The zip file is uploaded to the bucket under the path profile_{profiling_group_name}_{machine}_{pid}_{time}.zip, where {machine} is either ec2_{ec2_instance_id}_, ecs_{cluster_arn}_{task_arn}, or onprem__.

In addition to the S3 reporter, async-profiler-agent also includes LocalReporter that writes to a directory, and a MultiReporter that allows combining reporters. You can also write your own reporter (via the Reporter trait) to upload the profile results to your favorite profiler backend.

Sample program

You can test the agent by using the sample program, for example:

LD_LIBRARY_PATH=/path/to/libasyncProfiler.so cargo run --release --example simple -- --profiling-group PG --bucket-owner YOUR-AWS-ACCOUNT-ID --bucket YOUR_BUCKET_ID

Host Metadata Auto-Detection

The Rust agent currently auto-detects the machine's EC2 or Fargate id using IMDS.

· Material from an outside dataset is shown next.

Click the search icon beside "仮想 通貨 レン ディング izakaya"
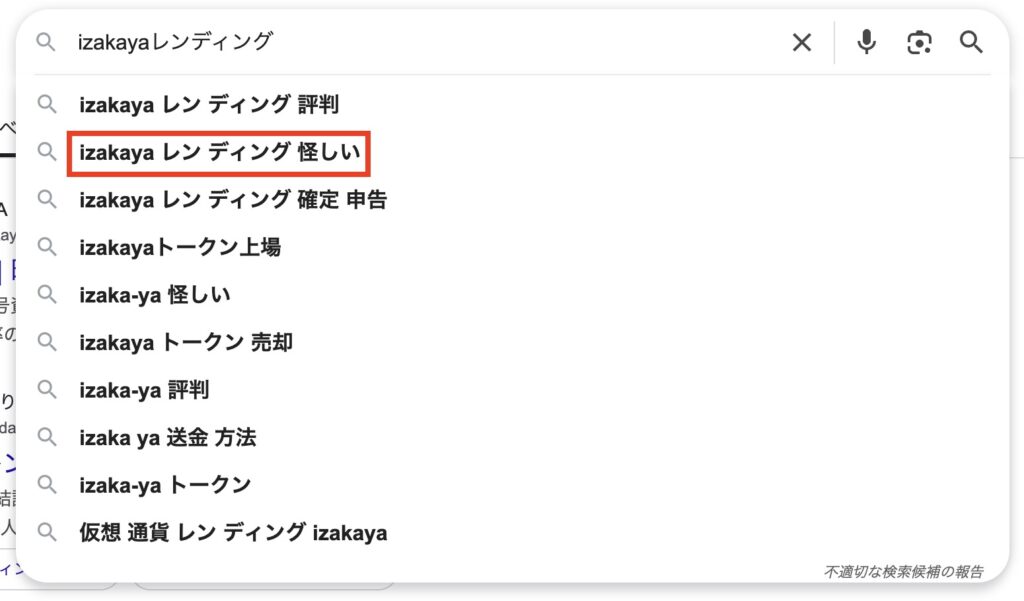Screen dimensions: 1024x601 click(47, 532)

If you want to run the agent on a machine that is not EC2 or Fargate, you can use profiler::ProfilerBuilder::with_custom_agent_metadata to provide your own metadata.

The metadata is not used by the agent directly, and only provided to the reporters, to allow them to associate the profiling data with the correct host. In the S3 reporter, it's used to generate the metadata.json and zip file name.

PollCatch

If you want to find long poll times, and you have RUSTFLAGS="--cfg tokio_unstable", you can emit tokio.PollCatchV1 events this way:

    #[cfg(tokio_unstable)]
    {
        rt.on_before_task_poll(|_| async_profiler_agent::pollcatch::before_poll_hook())
            .on_after_task_poll(|_| async_profiler_agent::pollcatch::after_poll_hook());
    }

Decoder

The decoder directory in the Git repository contains a decoder that can be used to view JFR files, especially with PollCatch information.

The decoder is NOT intended right now to be used in production. In particular, it uses the jfrs crate for parsing .jfr files, and while that crate seems to be purely safe Rust, to my knowledge it has not been audited for security and probably contains at least denial-of-service issues if not worse.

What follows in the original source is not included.